SMGFM: Spectral Multimodal Graph Pretraining for Multimodal-Attributed Graphs

Multimodal-attributed graphs (MAGs) couple graph topology with node semantics from text, images, and other modalities. Traditional graph learning contextualizes node semantics by coupling topology with node features. However, this coupling design becomes troublesome in MAGs, where structure-induced and modality-intrinsic semantics may contribute differently to downstream tasks. Structure-induced semantics promote relational consistency through smooth topological variation, whereas modality-intrinsic semantics often encode local, fine-grained distinctions that should not be uniformly smoothed or aligned. Therefore, the key challenge is to identify semantic roles before cross-modal fusion. To this end, we leverage graph-frequency variation as a prior, where low-frequency components capture topology-consistent semantics and high-frequency components preserve modality-specific semantics. Based on this intuition, we propose SMGFM, a spectral multimodal graph pretraining framework that decomposes each modality-specific node signal into graph-frequency bands and assigns band-level semantic roles before cross-modal interaction. Concretely, SMGFM constructs frequency-resolved modality tokens with scalable Chebyshev filters, estimates their coupling reliability through topology-conditioned routing, and performs band-modality interaction before fusion. Its frequency-routed objectives align smooth consensus routes while preserving modality-specific routes, mitigating spatial-domain entanglement and uniform cross-modal alignment. Extensive experiments conducted on the MAG datasets demonstrate that SMGFM achieves state-of-the-art performance across graph-level and modality-level tasks.

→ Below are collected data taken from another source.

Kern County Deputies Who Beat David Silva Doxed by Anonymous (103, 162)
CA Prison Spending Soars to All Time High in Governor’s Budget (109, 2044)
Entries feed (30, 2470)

翻译：多模态属性图谱通过文本、图像及其他模态将图拓扑结构与节点语义相耦合。传统图学习通过拓扑与节点特征的耦合来语境化节点语义，但这种耦合设计在多模态属性图谱中会带来问题——结构诱导语义与模态固有语义可能对下游任务产生不同贡献。结构诱导语义通过平滑拓扑变化促进关系一致性，而模态固有语义通常编码局部细粒度差异，不应被统一平滑或对齐。因此，关键挑战在于跨模态融合前需识别语义角色。为此，我们以图谱频率变化作为先验知识，其中低频分量捕获拓扑一致性语义，高频分量保留模态特异性语义。基于这一直觉，我们提出SMGFM——一种频谱多模态图预训练框架，该框架先将各模态特有节点信号分解为图谱频带，再在跨模态交互前为各频带分配语义角色。具体而言，SMGFM利用可扩展切比雪夫滤波器构建频率解析模态标记，通过拓扑条件路由估计其耦合可靠性，并在融合前执行频带-模态交互。其频率路由目标函数在保留模态特异性路径的同时对齐平滑共识路径，从而缓解空间域纠缠与统一跨模态对齐问题。在多个多模态属性图谱数据集上的大量实验表明，SMGFM在图级与模态级任务中均达到最优性能。